New Release: SassAndCoffee 0.8
What does SassAndCoffee do?
SassAndCoffee is a library for ASP.NET (both MVC and old-school WebForms) that adds drop-in support for two new languages: Sass and SCSS, a language that allows you to write reusable, more structured CSS, as well as CoffeeScript, which is a JavaScript dialect that is much more syntactically elegant, but still preserving 100% compatibility with regular JavaScript.
How to use SassAndCoffee
- Add the package reference via NuGet
- Add a .coffee, .scss, or .sass file to your project (an easy test is to just rename a CSS file to .scss)
- Reference the file as if it was a CSS or .JS file (i.e. to reference “scripts/test.coffee”, you should reference “scripts/test.js” in your SCRIPT tag)
- To get the minified version of a file (either a coffee file or a standard js file), ask for the “.min.js” version (i.e. “scripts/test.min.js”)
Some things you don’t have to do
- Install any extra software, such as Ruby – everything is embedded in resources.
- Do any special configuration or make manual changes to your config files – NuGet will handle that.
- Run any commands to update the files – SassAndCoffee builds the files on the first request; if you make CSS / JavaScript changes, it’ll rebuild automatically.
- Do any special setup whatsoever when deploying – if it works on your box, it’ll work on the remote box (*)
* – a special note: VS2010 likes to mark CoffeeScript files as ‘do not deploy’ – make sure to hit F4 and mark them as content
What’s New in SassAndCoffee 0.8 – Minification and Combination
SassAndCoffee now supports JavaScript minification thanks to Mihai Bazon’s UglifyJS project – for both CoffeeScript files as well as your existing JavaScript files. It’s quite simple to use – anywhere you reference a JS file in your Views, rewrite the reference to “.min.js”.
It’s also a good idea to combine several Javascript files into one file to minimize requests – however trying to do this by-hand is a maintenance nightmare. To this end, SassAndCoffee will do this work for you. Here’s how to do it:
- Open your View file, you probably have references to a bunch of scripts, whose source looks something like:
@Url.Content("~/Scripts/jquery-1.5.1.min.js") - Copy the actual references (i.e. starting from ‘~’ on) to a file whose extension is “.combine” (i.e. ‘debug_all.combine’). These files don’t necessarily have to exist on-disk (i.e. they can be a CoffeeScript file). You can also just write a list of filenames, relative to the .combine file.

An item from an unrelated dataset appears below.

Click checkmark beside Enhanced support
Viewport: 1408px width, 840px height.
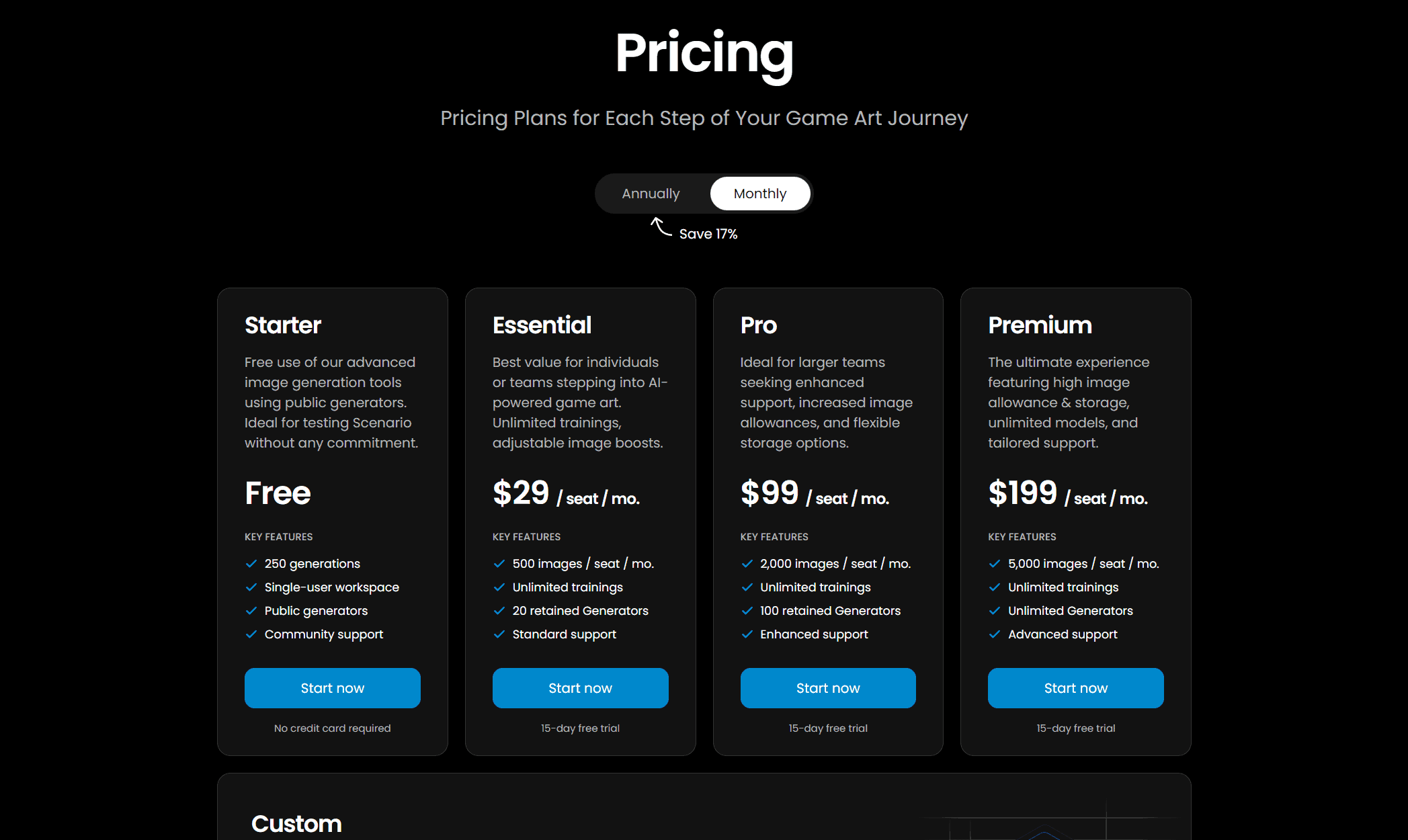coord(747,634)
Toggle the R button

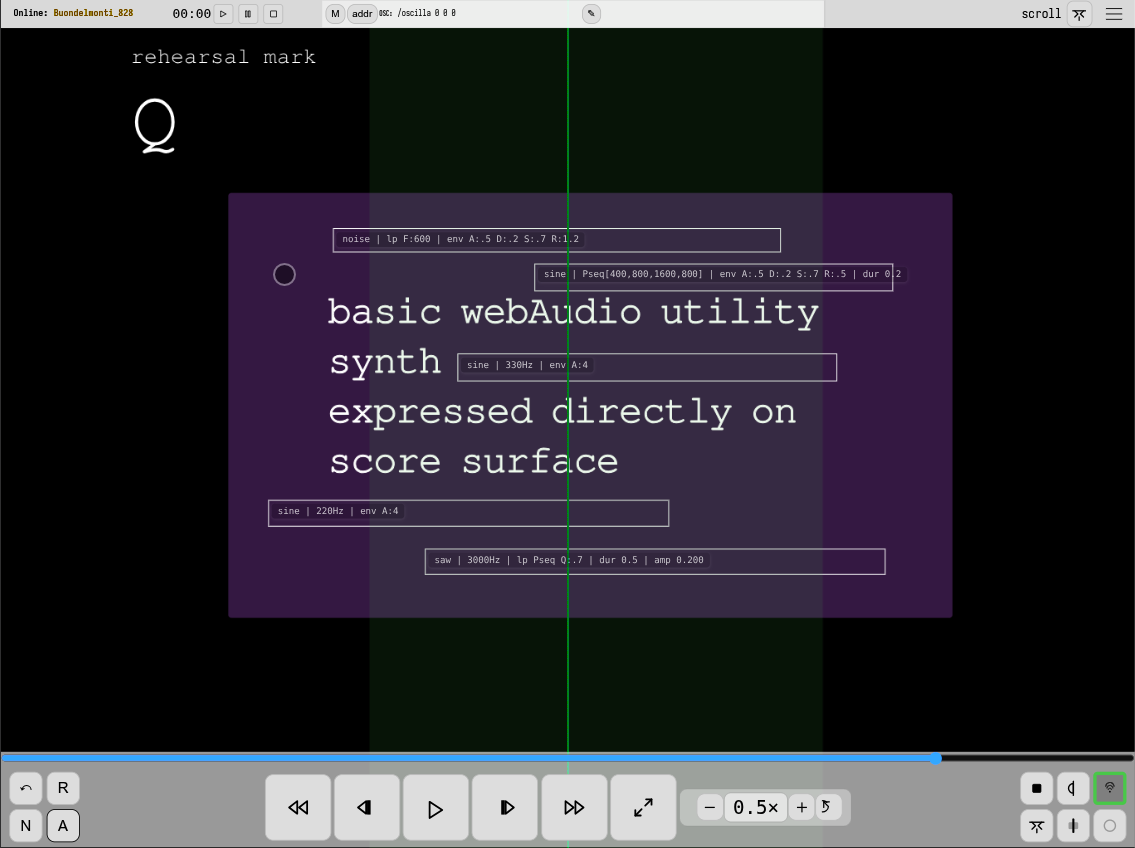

- Reference the file as if it was a JavaScript file (i.e. ‘debug_all.js’)
- If you change either the combine file or any file that it references, it will rebuilt – no need to rebuild anything by hand!
You can see an example of how this is used in the WebTest project on GitHub.
What else is new?
- Scripts are compiled/minified in parallel, improving performance. Unfortunately, minifying a significant number of scripts still takes a long time – this will be dramatically improved in the next release.
- Several bugs were fixed, such as fixing projects that didn’t have an App_Data folder, as well as a race condition where zero-length files could possibly be served up.